There are no real ‘problems’ for God; He needs not to experiment to find out what would be good or not good for the man. But in the story, God is faced with a ‘problem’. How to solve the ‘problem’? Well, God created the animals, didn’t He? Or let’s tell the story in the First Person: ‘Now what shall I do to find a suitable companion for the man I have created? “I shall create for him an help meet for him” 1:18b. God KNEW what He would do: He would create Eve that “help meet for” Adam. God KNEW no animal would be right to take Eve’s place.  But this is our story: It goes like this: ‘Now out of the ground I formed every beast, haven’t I; I know what I am doing, OK?  So, I’ll see if the man will accept them.’  Said God, but He knew all the while. Of course God knew everything in advance from the beginning; this is only the story; the story told as the writer imagined it.  Yes, of course, we believe everything the writer imagined; he imagined as God put the ideas in his mind, and he wrote them down; like a good author of a good story would.
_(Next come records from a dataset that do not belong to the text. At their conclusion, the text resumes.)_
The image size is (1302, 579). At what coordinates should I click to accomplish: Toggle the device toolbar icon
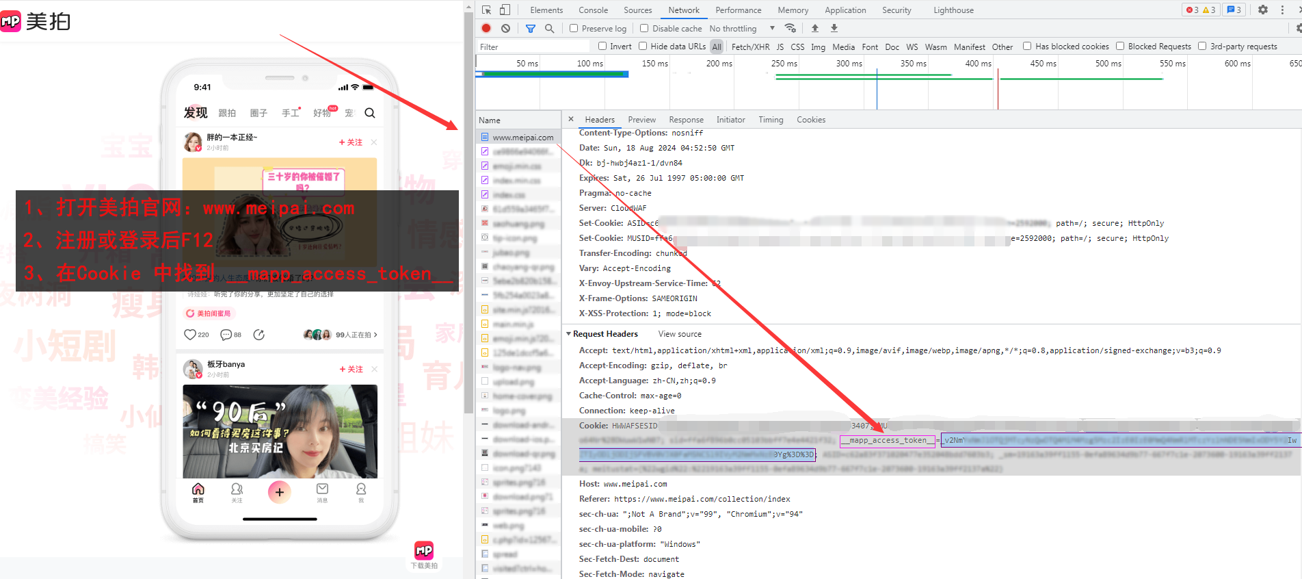[505, 10]
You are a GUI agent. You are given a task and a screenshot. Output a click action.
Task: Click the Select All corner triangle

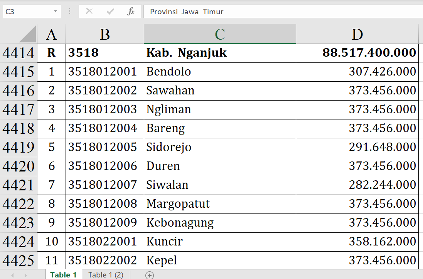tap(27, 34)
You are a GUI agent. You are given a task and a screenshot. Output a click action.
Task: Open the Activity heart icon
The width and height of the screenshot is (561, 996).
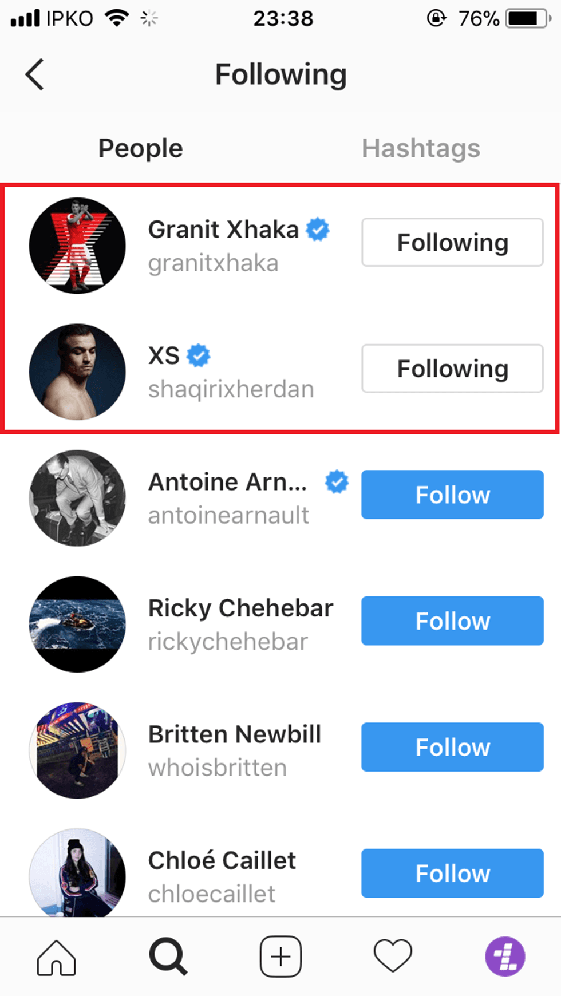[x=393, y=955]
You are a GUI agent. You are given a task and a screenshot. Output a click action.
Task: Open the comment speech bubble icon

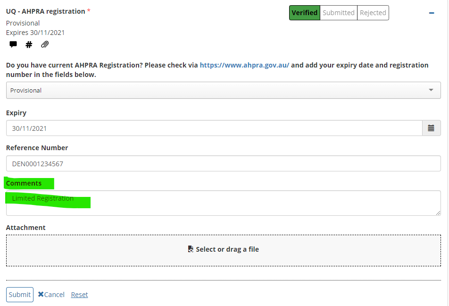(x=13, y=44)
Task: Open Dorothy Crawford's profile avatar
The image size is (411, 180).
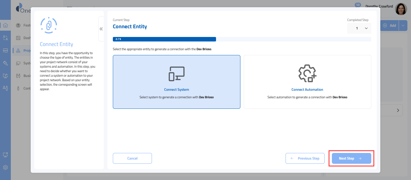Action: 401,9
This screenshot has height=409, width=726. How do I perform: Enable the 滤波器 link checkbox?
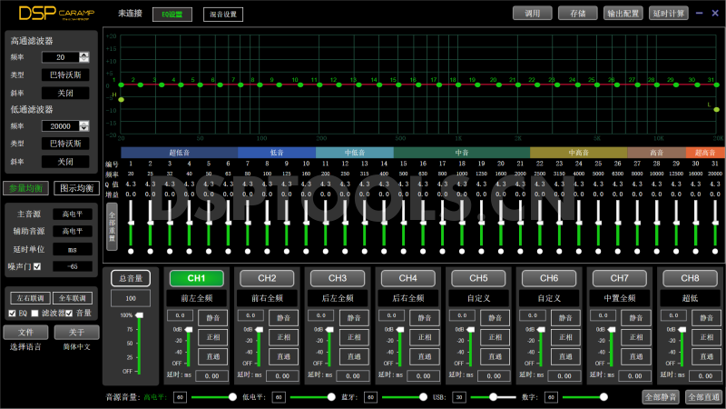click(34, 313)
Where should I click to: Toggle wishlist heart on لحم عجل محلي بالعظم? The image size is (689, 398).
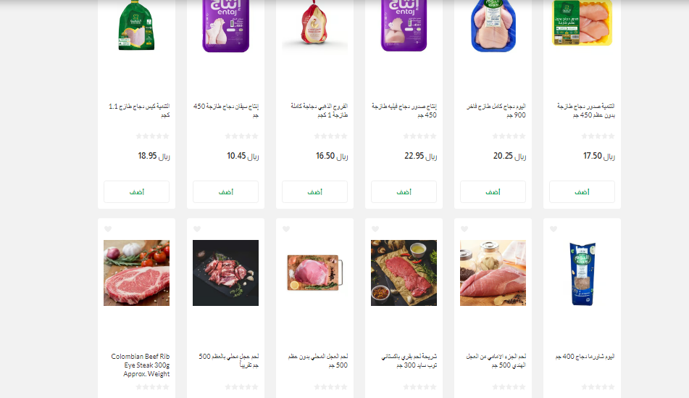pyautogui.click(x=197, y=229)
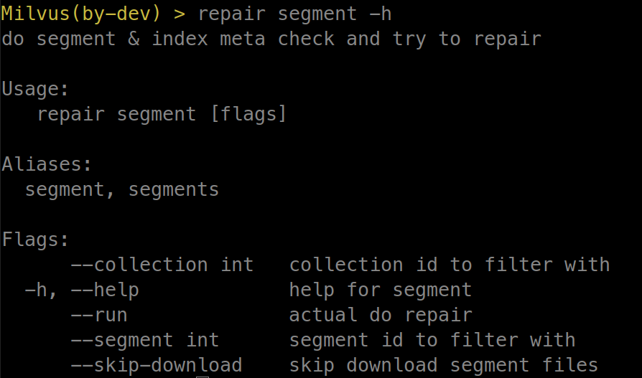Click the "[flags]" placeholder in usage line
Screen dimensions: 642x378
click(248, 113)
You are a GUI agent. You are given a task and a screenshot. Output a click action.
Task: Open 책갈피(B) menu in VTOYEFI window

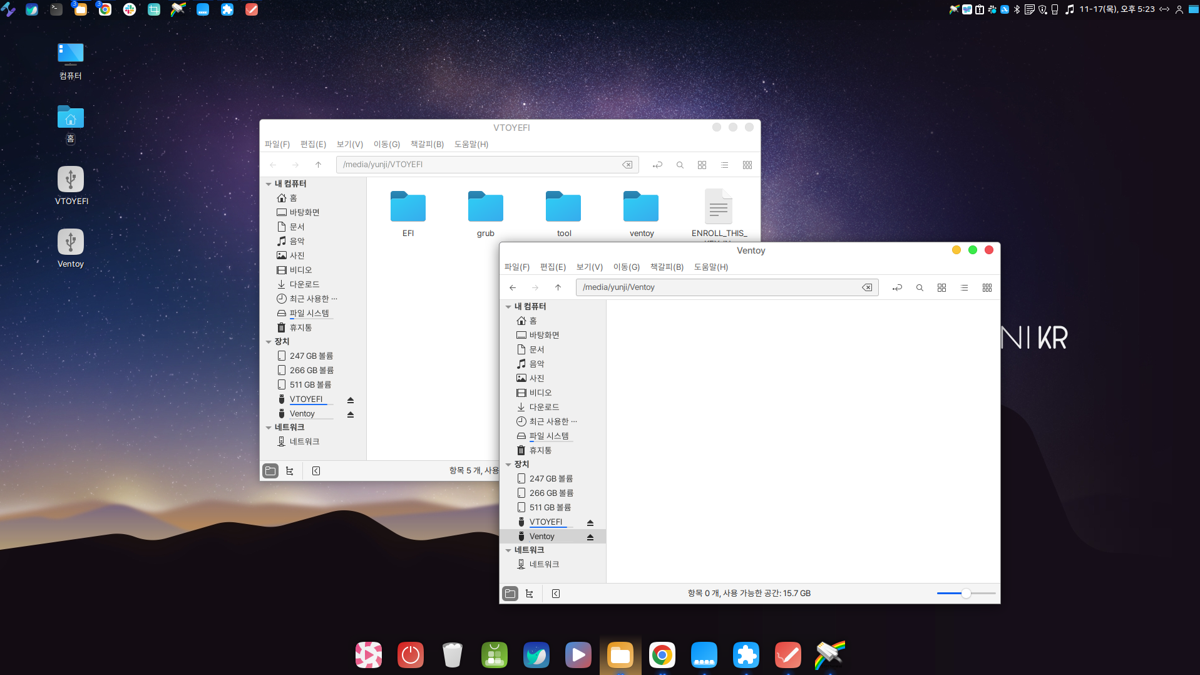tap(427, 144)
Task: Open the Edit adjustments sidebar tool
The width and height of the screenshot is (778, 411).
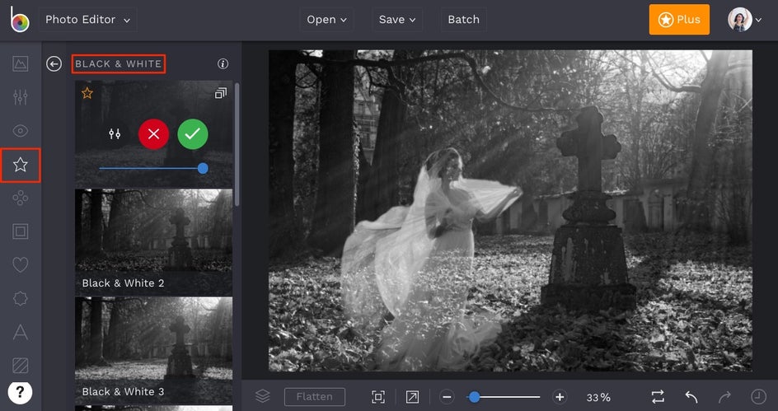Action: [21, 97]
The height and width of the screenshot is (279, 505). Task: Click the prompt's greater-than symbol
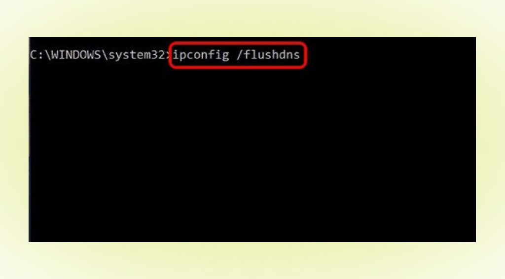[169, 55]
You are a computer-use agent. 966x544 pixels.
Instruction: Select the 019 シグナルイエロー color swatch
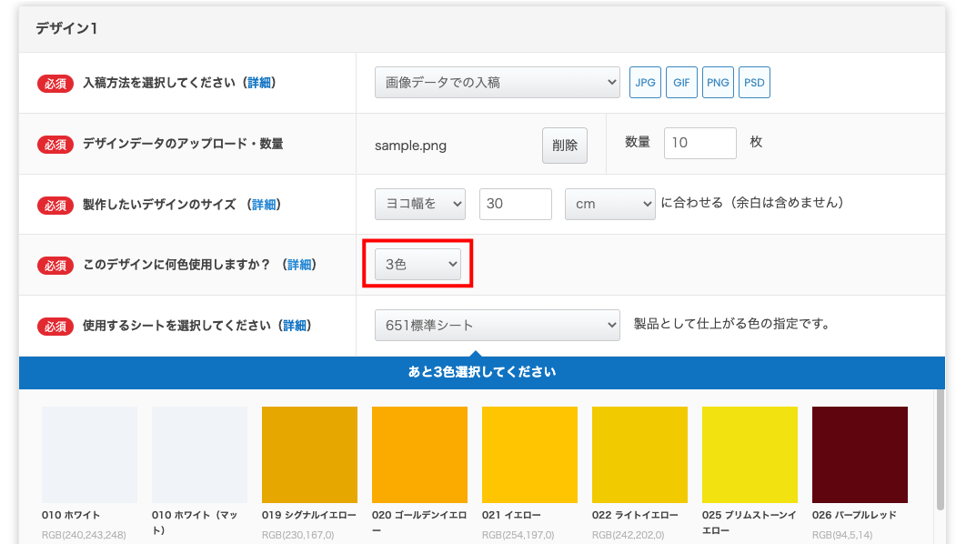309,455
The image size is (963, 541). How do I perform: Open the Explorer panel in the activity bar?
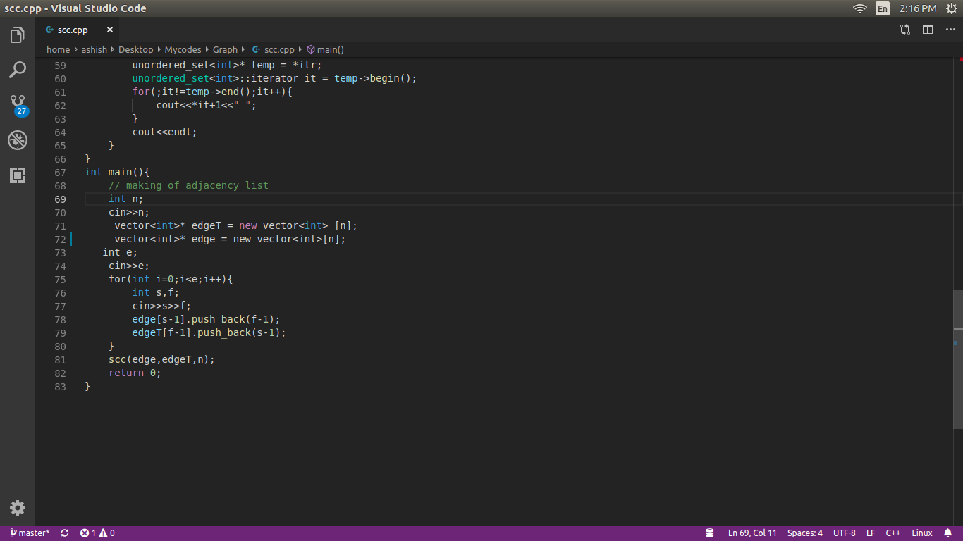click(18, 33)
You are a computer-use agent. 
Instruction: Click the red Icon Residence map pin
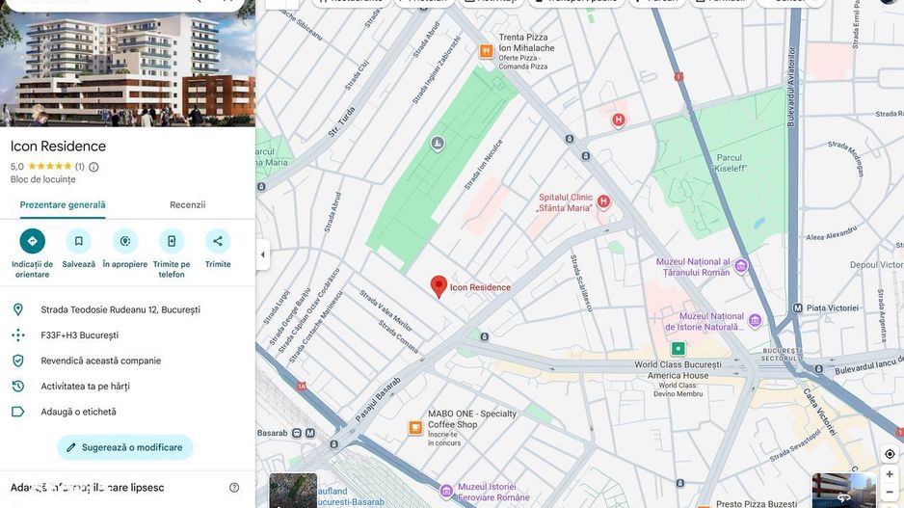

And the truth because this is no ordinary story; it is God’s Word.

 

You see, after we have done our study, we more resolutely write our story using capital letters for the Pronouns and Names we use for God; we more firmly came to believe in God by our study and through our approach to our study.  But there are people who will study so that they in the end may have found reason no longer to write the Pronouns for and Names of God in capital letters. Not funny; it is very serious stuff. It is the only thing that makes my study of the Word of God worth its, and my, while.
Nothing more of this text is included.